I procuratori che si occupano delle indagini sono: il PM Luigi Salvadori e il Procuratore Capo Antonino Cappelleri. E gli accertamenti vengono condotti sì dalle polizie valutarie, sempre, della Guardia di finanza di Roma e di Vicenza. Ma tali ricerche prendono in esame, non solo l’Istituto di Credito di Vicenza, bensì anche i suoi uffici direzionali di Milano, Roma e Palermo.

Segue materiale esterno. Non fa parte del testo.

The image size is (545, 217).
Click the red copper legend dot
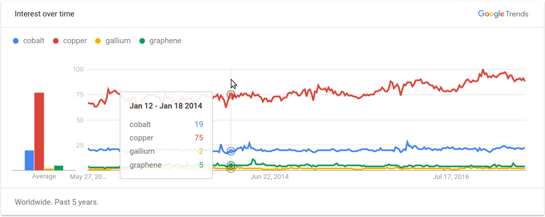click(x=56, y=41)
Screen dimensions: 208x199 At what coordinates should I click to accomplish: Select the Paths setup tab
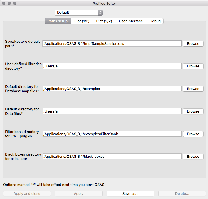pyautogui.click(x=58, y=21)
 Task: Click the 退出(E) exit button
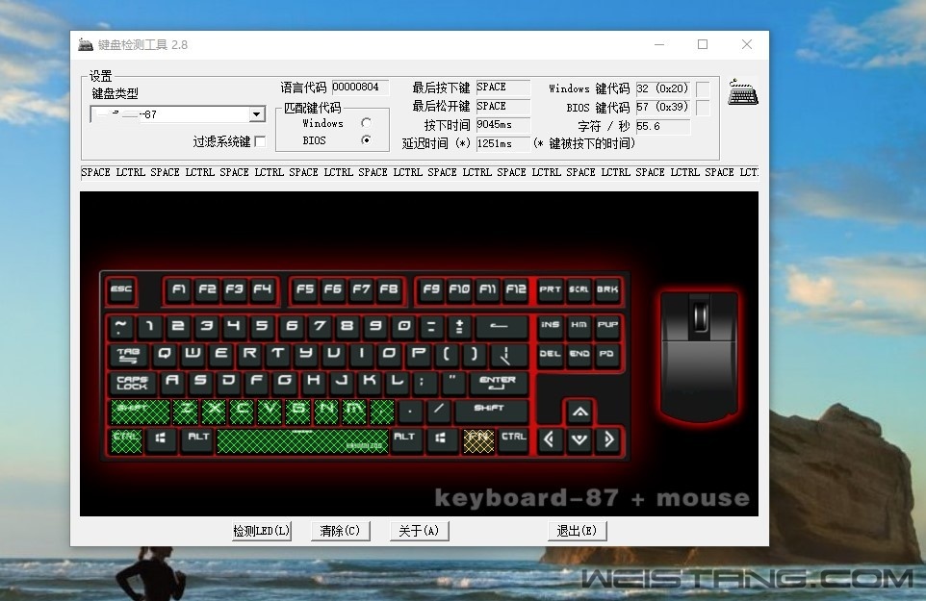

Gli inquirenti (in una nota di Cappelleri), sottolineano come: “l’obbligo del segreto istruttorio deve tutelare ogni portatore di legittimi interessi anche contrapposti tra loro presenti nel contesto. E si aggiunge poi che gli atti dell’indagine siano da considerarsi indispensabili nell’acquisire informazioni indispensabili all’istruttoria in questione.

Bene, come vediamo, la “mafia” abbraccia tutta Italia ormai. Perché di atteggiamento mafioso o se non altro soggetto a delinquere nella malavita si può ritenere questo atto “pubblico” di disonestà assoluta. Se non si considera come organizzazione di stampo mafioso un certo tipo di comportamento nei riguardi delle finanze, non so proprio cosa possa esserlo. Sì, perché quando si tratta di andare a “colpire il portafoglio” in ogni senso, secondo la sottoscritta, se non del tutto, molto si avvicina all’atteggiamento di “mafia” un’azione del genere. Non bisognerebbe mai scambiare per onestà quello che riguarda anche un trasferimento ancorchè minimo di denaro da una parte all’altra di un paese, e nemmeno la malagestione di atti pubblici che vadano a comportare l’interesse di persone e società.